The CRISPR-Cas9 system is widely used for target-specific genome engineering. Cpf1 is one of the CRISPR effectors that controls target genes by recognizing thymine-rich protospacer adjacent motif (PAM) sequences. Cpf1 has a higher sensitivity to mismatches in the guide RNA than does Cas9; therefore, off-target sequence recognition and cleavage are lower. However, it tolerates mismatches in regions distant from the PAM sequence (TTTN or TTN) in the protospacer, and off-target cleavage issues may become more problematic when Cpf1 activity is improved for therapeutic purposes. In our study, we investigated off-target cleavage by Cpf1 and modified the Cpf1 (cr)RNA to address the off-target cleavage issue.

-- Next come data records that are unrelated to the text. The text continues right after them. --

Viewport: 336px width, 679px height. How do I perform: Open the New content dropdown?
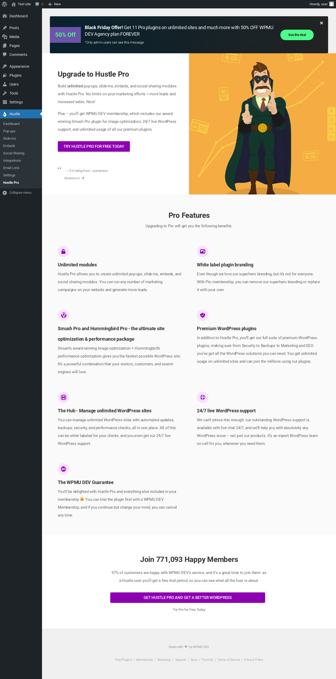pyautogui.click(x=55, y=4)
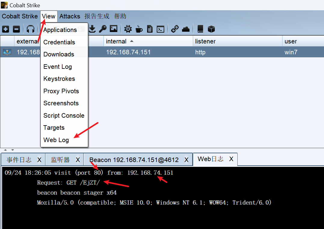Open listeners via the headphones icon
324x229 pixels.
coord(30,29)
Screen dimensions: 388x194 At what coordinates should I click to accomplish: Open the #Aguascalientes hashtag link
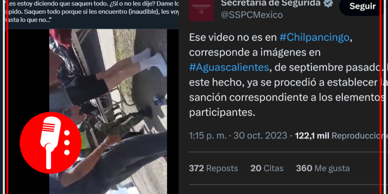click(229, 67)
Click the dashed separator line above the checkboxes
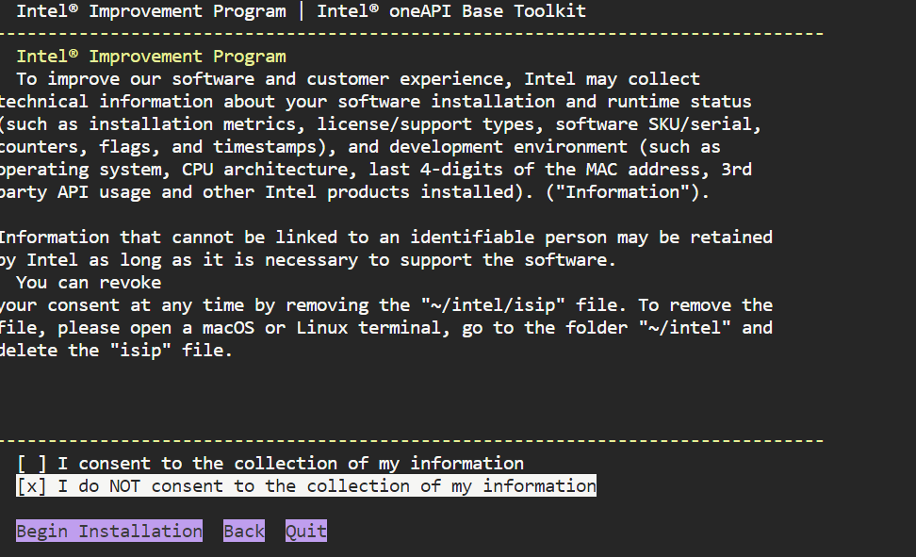The height and width of the screenshot is (557, 916). tap(411, 441)
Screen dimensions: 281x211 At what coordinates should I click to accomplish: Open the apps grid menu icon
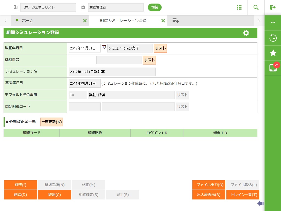pos(239,7)
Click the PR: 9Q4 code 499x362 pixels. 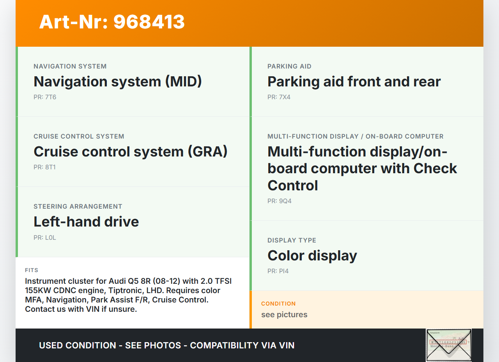pos(279,201)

We developed a CRISPR-Cpf1 that can induce mutations in target DNA sequences in a highly specific and effective manner by partially substituting the (cr)RNA with DNA to change the energy potential of base pairing to the target DNA. A model to explain how chimeric (cr)RNA guided CRISPR-Cpf1 and SpCas9 nickase effectively work in the intracellular genome is suggested. In our results, CRISPR-Cpf1 induces less off-target mutations at the cell level, when chimeric DNA-RNA guide was used for genome editing. This study has a potential for therapeutic applications in incurable diseases caused by genetic mutation.